Los caminos tienen poco o nada que ver con el turismo. Al menos no con el turismo de masas. Tiene mucho que ver con el Camino de la Calma, con el Camino del Cid, con el Camino de Santiago; con esas apuestas por el conocimiento, la tranquilidad y las ganas de vivir.
Los caminos, a lo largo de la historia, se han convertido en rutas migratorias, las cuales son utilizadas por muchas personas de forma individual, en familia o en grupos étnicos en su intento de alcanzar sus destinos soñados. Estas rutas están marcadas por la esperanza, pero también por desafíos y peligros.

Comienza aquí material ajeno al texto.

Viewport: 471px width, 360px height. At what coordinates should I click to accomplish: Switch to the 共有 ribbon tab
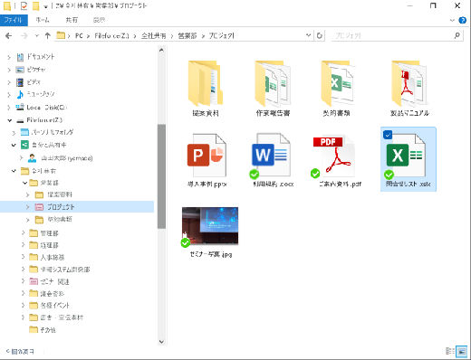point(72,20)
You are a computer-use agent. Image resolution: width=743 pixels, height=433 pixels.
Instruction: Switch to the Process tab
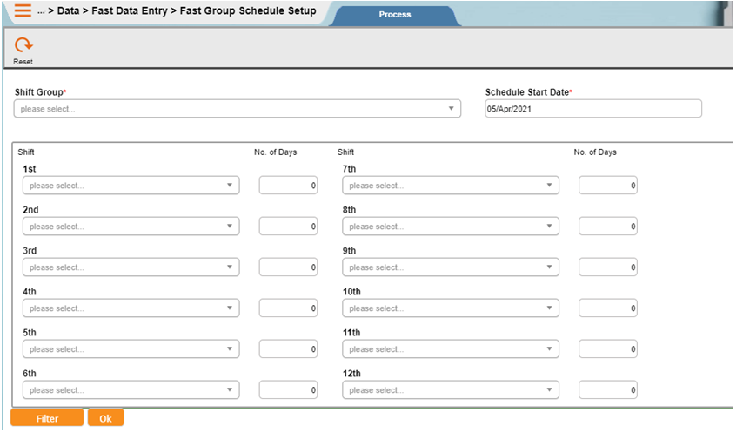coord(395,15)
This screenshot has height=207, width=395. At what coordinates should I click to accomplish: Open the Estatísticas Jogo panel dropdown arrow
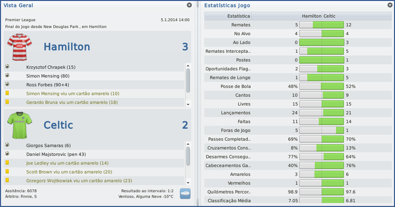coord(388,5)
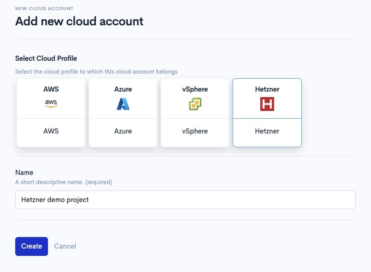
Task: Click the vSphere title on its card
Action: coord(195,89)
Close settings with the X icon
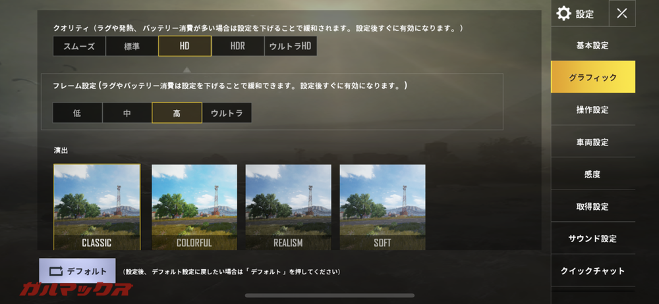The height and width of the screenshot is (304, 659). (x=622, y=13)
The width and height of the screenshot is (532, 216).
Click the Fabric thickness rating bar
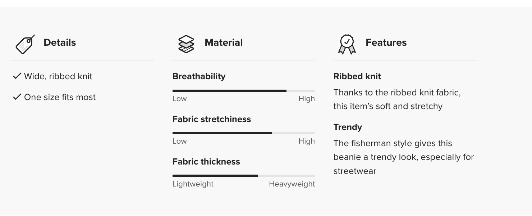tap(243, 176)
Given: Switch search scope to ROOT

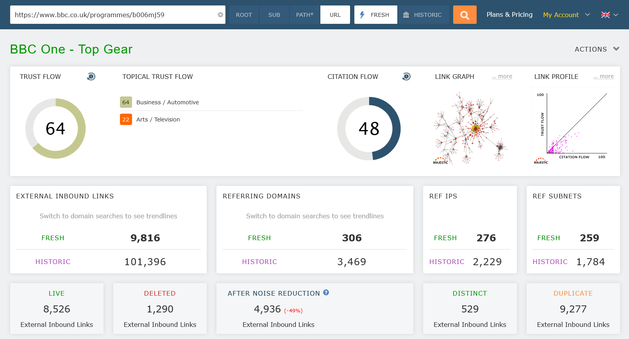Looking at the screenshot, I should point(244,15).
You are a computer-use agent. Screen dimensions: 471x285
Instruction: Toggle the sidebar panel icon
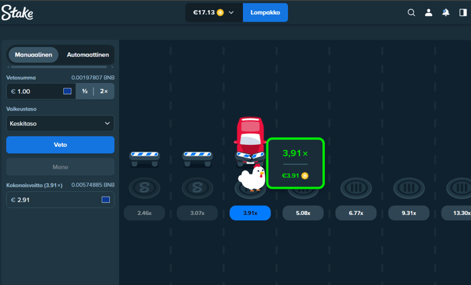tap(463, 12)
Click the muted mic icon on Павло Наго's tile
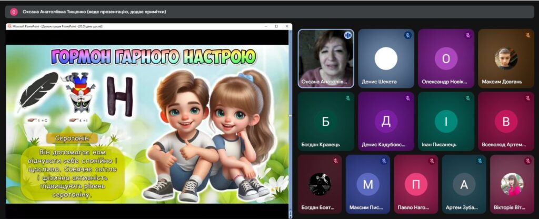The height and width of the screenshot is (219, 539). 432,161
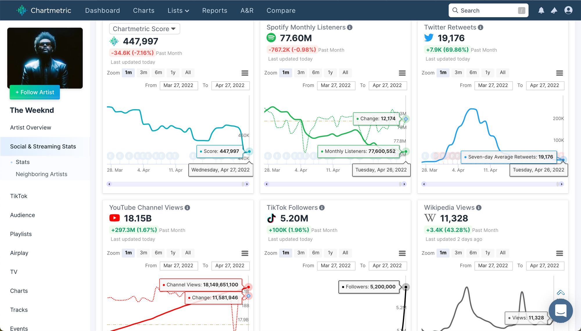The image size is (581, 331).
Task: Select All zoom on Wikipedia Views chart
Action: (503, 253)
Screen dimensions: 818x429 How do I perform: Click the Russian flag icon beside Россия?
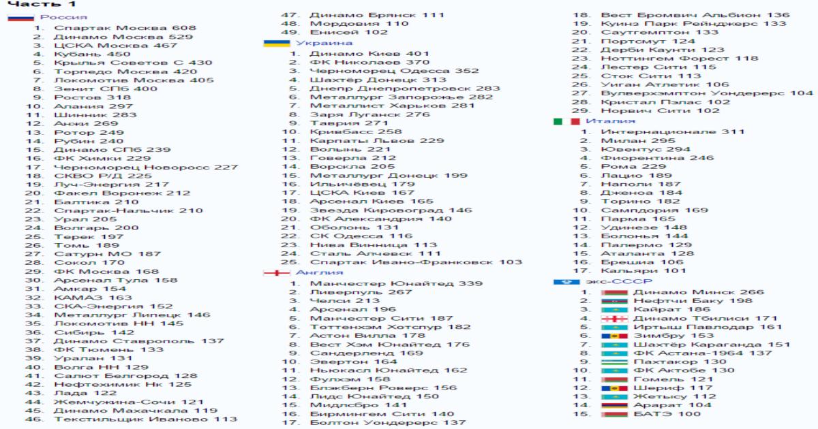[20, 17]
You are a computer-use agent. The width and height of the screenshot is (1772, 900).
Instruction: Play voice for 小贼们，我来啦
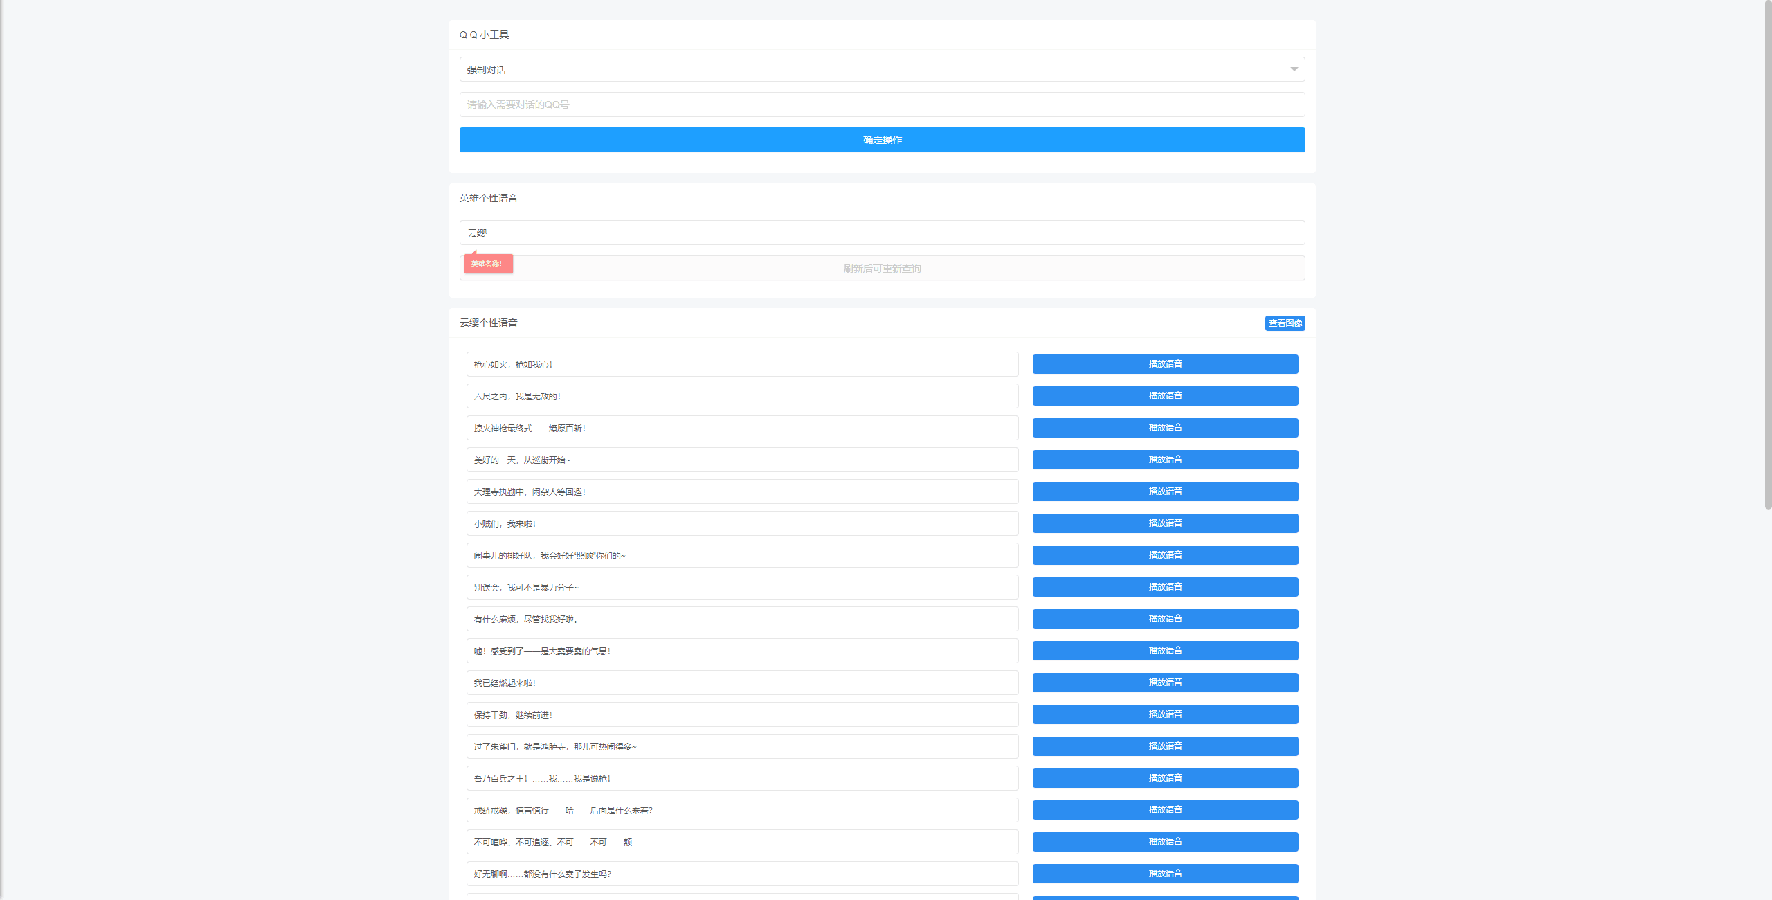[1165, 523]
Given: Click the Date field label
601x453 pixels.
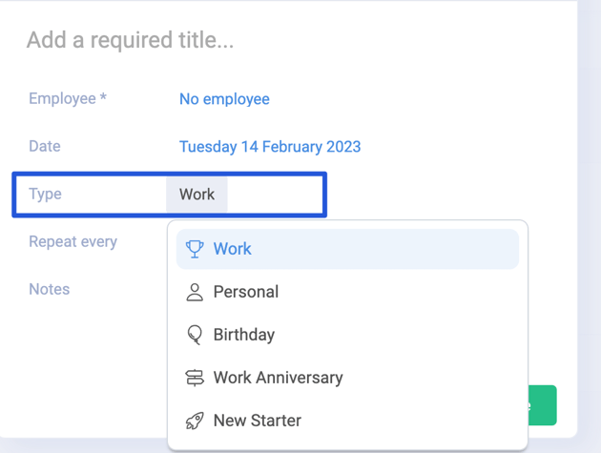Looking at the screenshot, I should tap(45, 147).
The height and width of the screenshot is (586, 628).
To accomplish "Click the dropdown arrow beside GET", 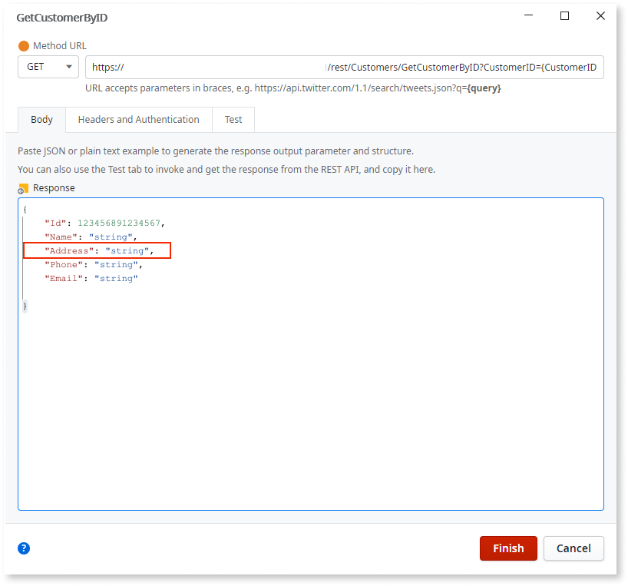I will click(x=69, y=67).
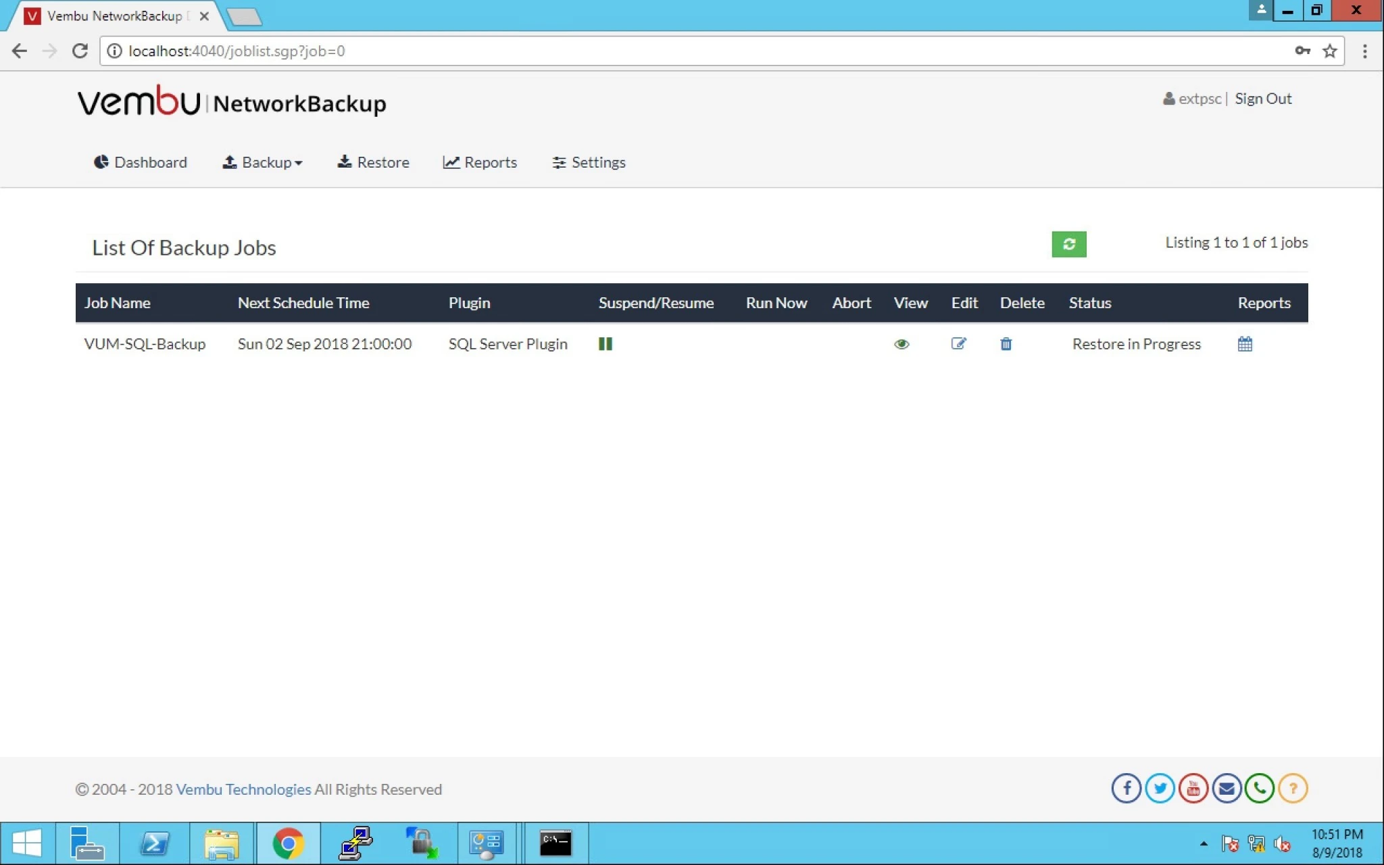Suspend the VUM-SQL-Backup job with pause icon
1384x865 pixels.
[605, 344]
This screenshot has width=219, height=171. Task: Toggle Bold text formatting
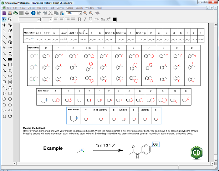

Los efectos del cambio climático también contribuyen al éxodo creciente, a salir a los caminos, porque la gente huye de la escasez de agua, el empobrecimiento de las tierras o la erosión de las costas. Huye o se desplaza hacia zonas con pastos frescos; se traslada a donde hay trabajo estable, donde pueden formarse, donde desarrollar una vida digna.
Recuerdo que el camino que más dolor me ha causado ha sido el del exilio a pesar de no vivirlo en mi propia carne. Tener que salir al camino forzado por el terror, la posibilidad de ser torturado, asesinado, humillado hasta más allá de la muerte es horroroso. Más si cabe cuando ese dolor es provocado por seres (me niego a denominarlos personas) que hablan tu idioma, que son vecinos o familiares, que niegan la existencia del diferente, por lo que denominan "ilegal" a otros seres humanos por el hecho de tener o no un simple papel.
Porque muchos migrantes, en particular los que viajan de manera ilícita, quedan a la merced de quienes medran con la trata de seres humanos y son víctimas de la explotación, el chantaje y la violencia. Algunos de esos migrantes pagan el viaje con la vida.
Los migrantes que logran llegar a algún país anfitrión encuentran una realidad que, por lo general, está muy lejos de lo que habían soñado y a menudo se enfrentan a prejuicios e incluso a la discriminación. En un contexto económico desfavorable, marcado por la incertidumbre, la llegada de nuevos grupos de población suele considerarse una amenaza que refuerza los miedos y las frustraciones.
Esas reacciones hacen caso omiso de la complejidad y los matices de la realidad. Porque aunque los migrantes son numerosos, no representan más del 3,5% de la población mundial, lejos de la avalancha humana que algunos denuncian. Además, la gran mayoría se desplazan dentro de sus continentes de origen. En 2020, casi la mitad de todos los migrantes internacionales vivían en su región natal.
Los desplazamientos de población forman parte de la historia de la humanidad desde sus orígenes. La presencia humana o pre-humana más antigua que se conoce fuera de África se remonta a más de dos millones de años.
Quienes sostienen esas ideas olvidan que las áridas estadísticas siempre ocultan destinos humanos, trayectorias vitales, a veces dramáticas, a veces felices, y que esas mezclas de culturas dan origen a mestizajes fructíferos y a historias de éxito en el mundo de los negocios, del deporte, de la música o de la investigación científica. A largo plazo, la contribución de los migrantes suele ser un aporte positivo a las sociedades que los acogen. No se trata de una afirmación de una ONG, sino una afirmación del Consejo de Europa. En un informe de 2017 titulado Les migrations, une chance à saisir pour le développement européen, [La migración, una oportunidad para el desarrollo europeo] este organismo destaca que la influencia cultural de los migrantes “incide notablemente en las tendencias del arte, la moda y la cocina en Europa, y contribuye a la diversidad”. Al fin y al cabo, ellas y ellos también están en el camino.